═══ Text segment ═══

July 13, 2005

A Slight Distinction, Take Two

by PG

Will Baude's response to criticism of his post on the House's reversing D.C.'s gun ban makes me think that either my critique was poorly written or the arguments made in it were too negligible to address. If it was the former, hopefully I am being more clear in this one, although I hope that none of the negative implications of the style I'm using will attach to the content. In its nastier form, close parsing of another person's argument is called "fisking," but such attacks are made with blatant lack of respect, which certainly is not the case here.

For the most part, the criticisms seem to be that because D.C. residents do not vote for members of Congress, Congress should be extra-obliged to goven as if they did.

Congress is acting as an unelected governing body with respect to its powers in the District. It can pass laws that apply only to D.C. and to none of the places that actually put Congresspeople in office. The kind of people who sloganeer, "Taxation without Representation" make the comparison to the colonial situation because there is a parallel. That the English Parliament had been elected by people residing in England did not make it a body with any democratic connection to Americans.

Relatedly, the argument goes, Congressional legislation that superintends state prerogatives is not that worrisome because the states had a hand in making it. (Leaving aside, of course, the fact that in this post-17th-Amendment world, Senators frequently have interests, platforms, and programs that differ, for better or worse, from those of the state government.)

═══

* _Goals_
**a.** In the blog post, why do people who use the slogan "Taxation without Representation" compare D.C.'s situation to the colonial one?
**b.** Reproduce the blog post word for word, starting with "Congress is acting" and going on through "connection to Americans.".

═══ Information given ═══

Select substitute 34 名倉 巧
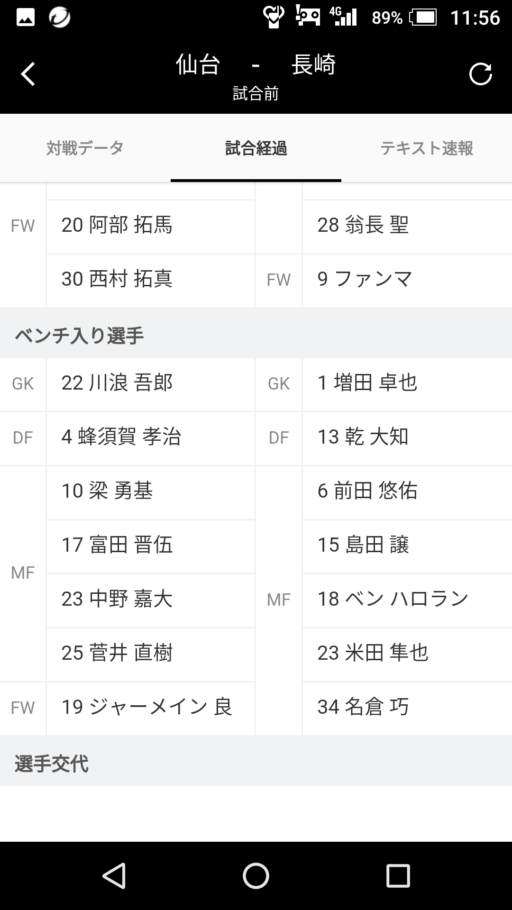The height and width of the screenshot is (910, 512). 407,708
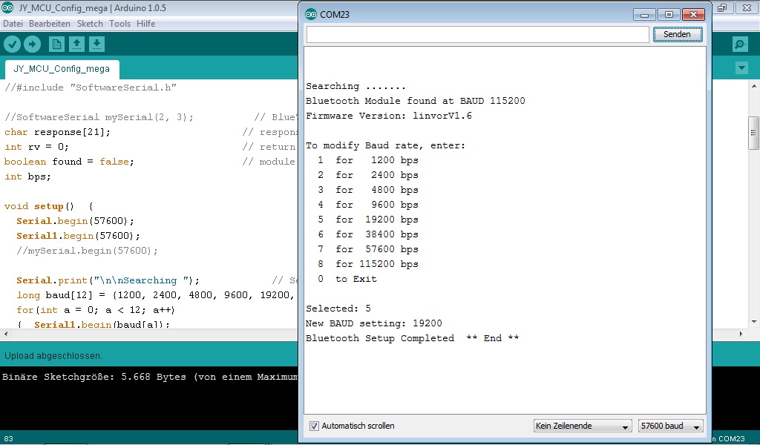This screenshot has width=760, height=445.
Task: Click the Arduino logo in IDE title bar
Action: coord(7,7)
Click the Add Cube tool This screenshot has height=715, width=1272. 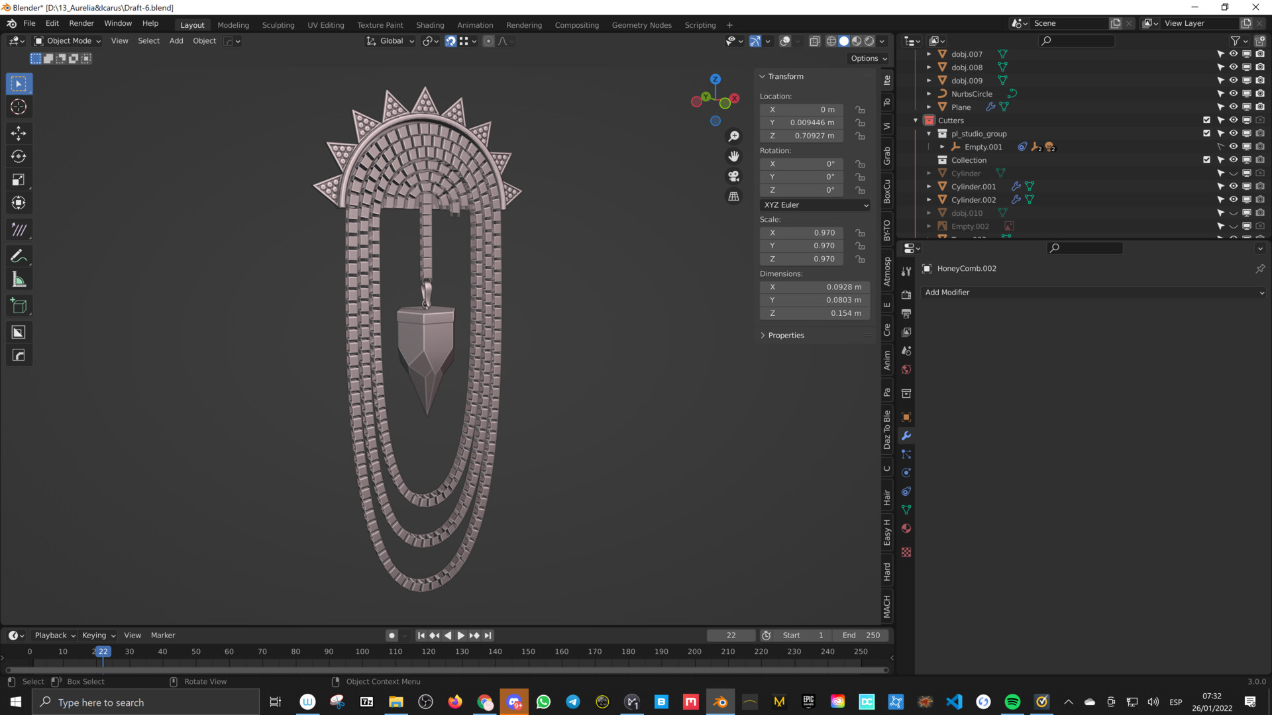(x=19, y=306)
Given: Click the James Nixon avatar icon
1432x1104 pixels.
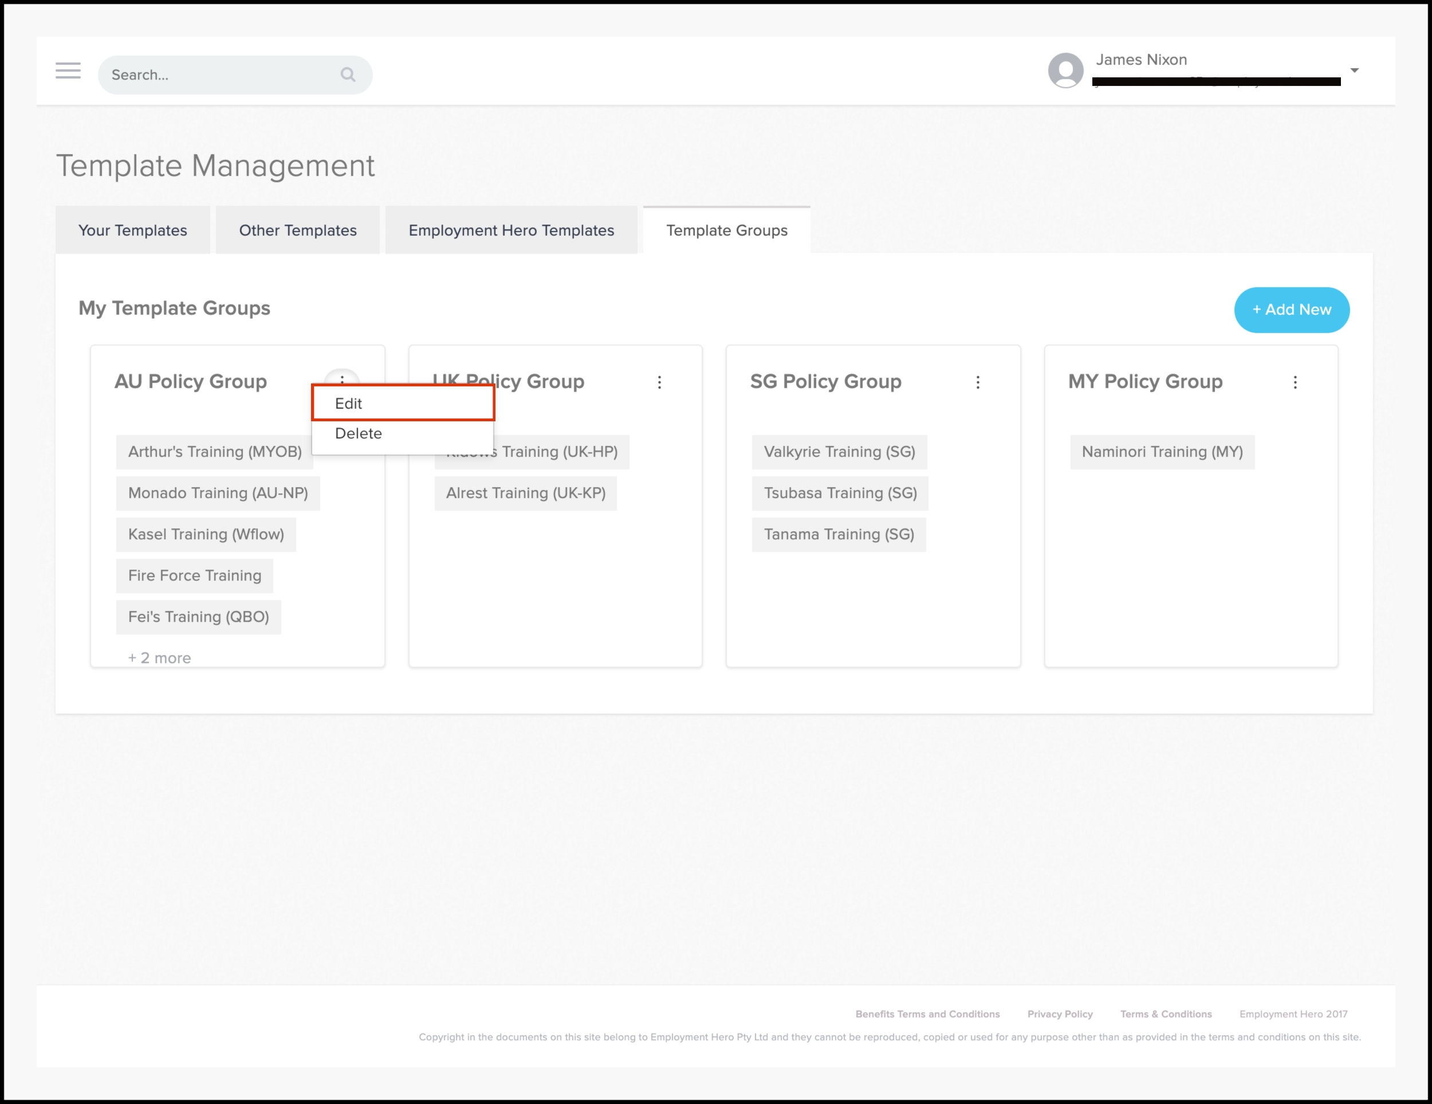Looking at the screenshot, I should click(x=1065, y=70).
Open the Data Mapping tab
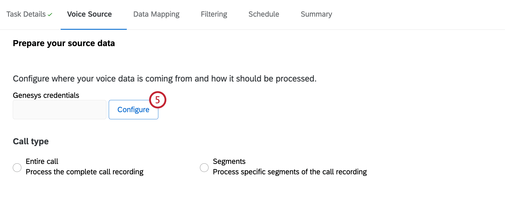The image size is (505, 213). (156, 14)
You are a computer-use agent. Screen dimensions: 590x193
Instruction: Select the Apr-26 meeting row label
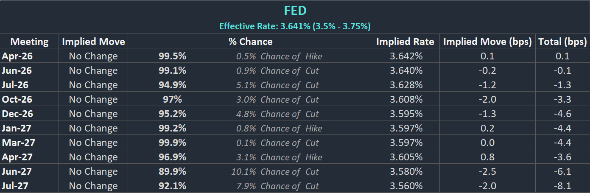coord(17,56)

═══

* _Full solutions_
**a.** They make the comparison because there is a real parallel. Congress governs D.C. as an unelected body and can pass laws that apply only to D.C., not to the places that elect its members. Likewise, the English Parliament was elected by people in England and had no democratic connection to Americans.

**b.**
Congress is acting as an unelected governing body with respect to its powers in the District. It can pass laws that apply only to D.C. and to none of the places that actually put Congresspeople in office. The kind of people who sloganeer, "Taxation without Representation" make the comparison to the colonial situation because there is a parallel. That the English Parliament had been elected by people residing in England did not make it a body with any democratic connection to Americans.